Frequency by root and/or frequency by surface (inflected) form?

alanf_us · February 18, 2020, 11:13pm

I am wondering whether you “stem” words (condense inflected forms into a single lemma/base form) or treat all inflected forms separately when you calculate the frequency used to select sentences.

Why do I care? Because I’d like to see more distinct roots, rather than more inflected forms. For instance, in English, “walk”, “walks”, “walking”, and “walked” are all common words, and if each one were treated separately, they could drive out other words. I’d rather see a greater variety of verbs, so I would hope that all the “walk*” words get put into one bin (though when the sentences within that bin are chosen, I would hope that one form doesn’t drive out all the others).

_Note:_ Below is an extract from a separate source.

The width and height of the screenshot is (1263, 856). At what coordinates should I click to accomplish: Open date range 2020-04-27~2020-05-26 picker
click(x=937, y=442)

Your description does mention that you use frequency lists from Wiktionary, but I think those lists might be compiled in different ways.

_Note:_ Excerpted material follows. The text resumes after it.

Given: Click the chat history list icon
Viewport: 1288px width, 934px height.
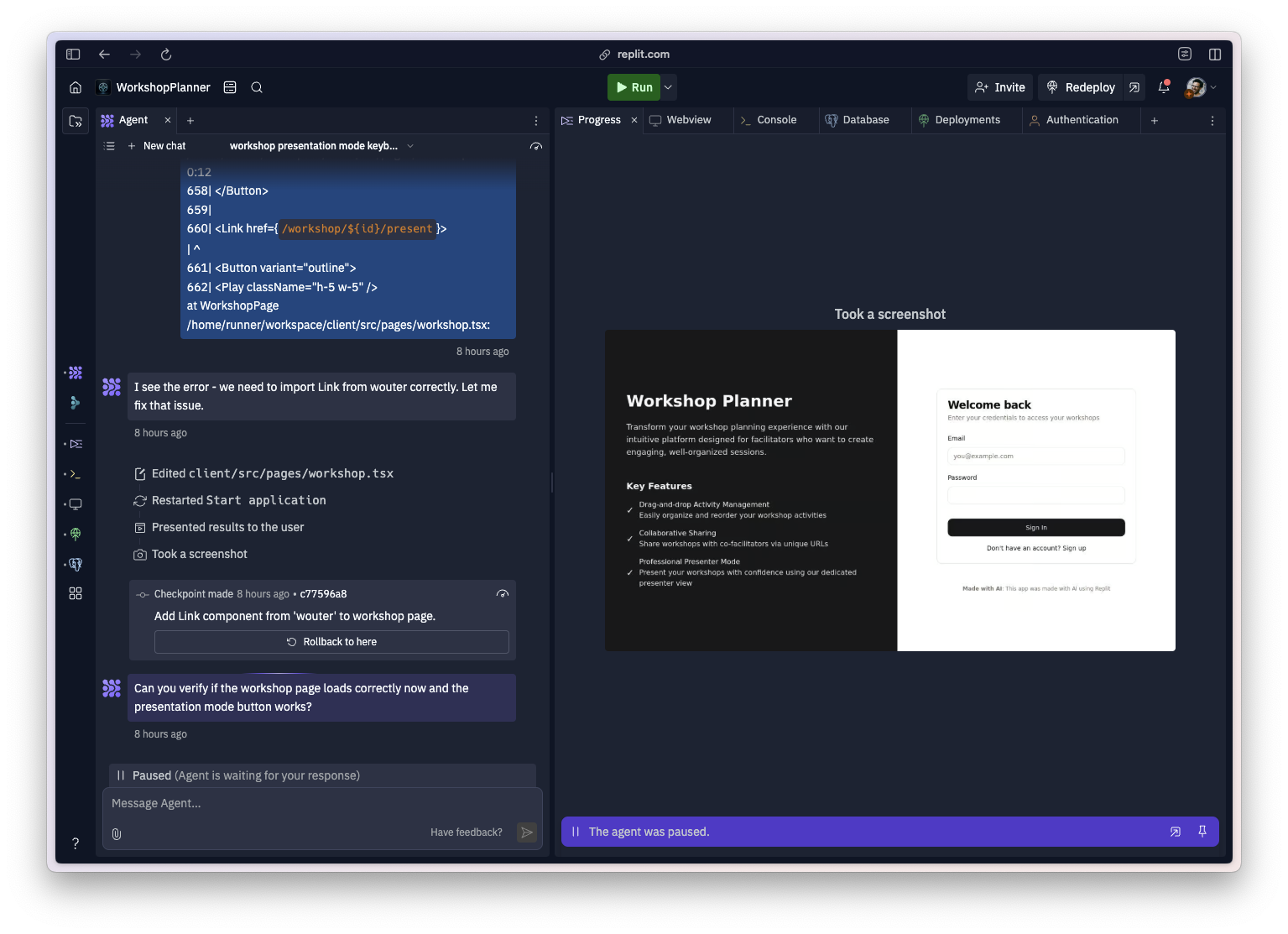Looking at the screenshot, I should click(109, 146).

kadrian · February 19, 2020, 8:56am

Unfortunately I think all forms are treated separately.

In French, the 20,000-50,000 and >50,000 most common word categories, which should contain relatively infrequently used words, are full of very easy-to-produce words like “teachers” and “umbrellas”. Just being in the plural form put them in what I was hoping would be a more difficult category. It seemed to me that most of the words in those categories were just different forms of the same verbs. There was much less variety of new nouns than I hoped.